We then examined the validity of the ratings by computing the correlations between the ratings observed here and the mean ratings collected in the pilot study (n = 60 words), as well as two previous related sets of social interaction norms collected by Binder et al. (2016) (n = 258 words), and Troche et al. (2017) (n = 450 words). The current socialness ratings were strongly and positively correlated with the ratings collected in the pilot study (r = 0.97) and with the previous social interaction ratings collected by Binder et al. (2016) (r = 0.76) and Troche et al. (2017) (r = 0.76), suggesting good validity.

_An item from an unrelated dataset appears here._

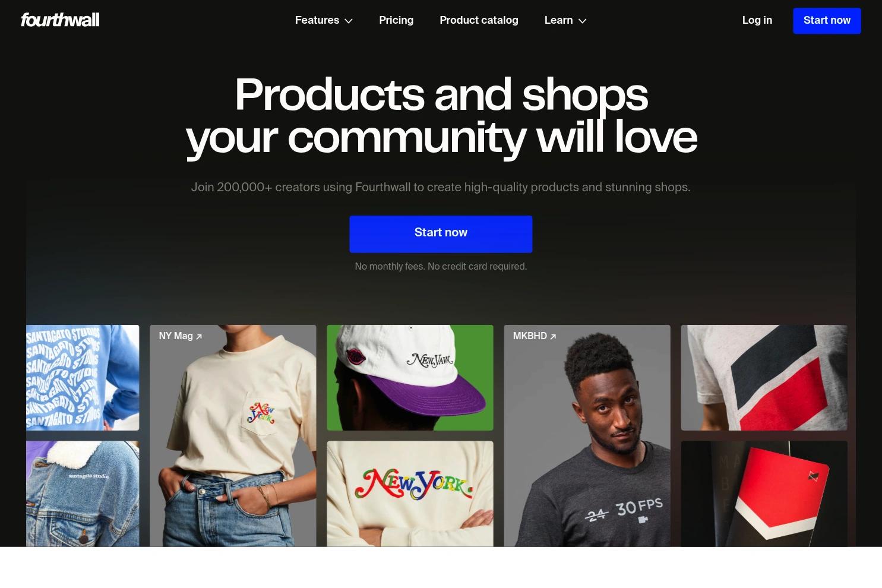Open the MKBHD arrow link icon
This screenshot has height=588, width=882.
[553, 337]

Correlations with lexical and semantic properties
We examined the correlations between the socialness ratings and various lexical and semantic properties of the words. We included lexical dimensions in our analysis as previous work has shown that semantic content is not independent of the linguistic properties of words (Lewis & Frank, 2016; Reilly et al., 2012, 2017; Strik-Lievers et al., 2021). The lexical variables included letter length, orthographic Levenshtein distance (Yarkoni et al., 2008), phonological Levenshtein distance and frequency (log subtitle frequency; Brysbaert & New, 2009). To examine the proposed relationship between socialness and abstractness (Borghi et al., 2019), we included the following semantic variables that index sensorimotor experience: concreteness (the degree to which the word’s referent can be experienced through one of the five senses ; Brysbaert et al., 2014), imageability (the ease with which the word arouses a mental image ; Cortese & Fugett, 2004; Schock et al., 2012), body–object interaction (BOI; the ease with which a human body can physically interact with a word’s referent; Pexman et al., 2019), and sensory experience ratings (the degree of sensory experience evoked; Juhasz & Yap, 2012). To assess the generalizability of the association between socialness and affective information reported in previous studies (Troche et al., 2014, 2017; Villani et al., 2019), we included in our analysis valence extremity (the degree to which the word evokes positive/negative feelings; this was measured as the absolute difference between the valence rating and the neutral point of the original valence scale by Warriner et al., 2013), arousal (the degree to which the word evokes feelings of arousal as opposed to calm; Warriner et al., 2013), and dominance (the degree to which the word evokes feelings of being controlled as opposed to in control; Warriner et al., 2013). Finally, to assess the relationship between the socialness ratings and linguistic experience, the semantic variables included semantic diversity (the extent to which a word appears in semantically diverse contexts; Hoffman et al., 2013), rating-based age of acquisition (AoA) (Kuperman et al., 2012), and a test-based AoA measure derived from (Dale & O’Rourke, 1981) and updated by (Brysbaert & Biemiller, 2017).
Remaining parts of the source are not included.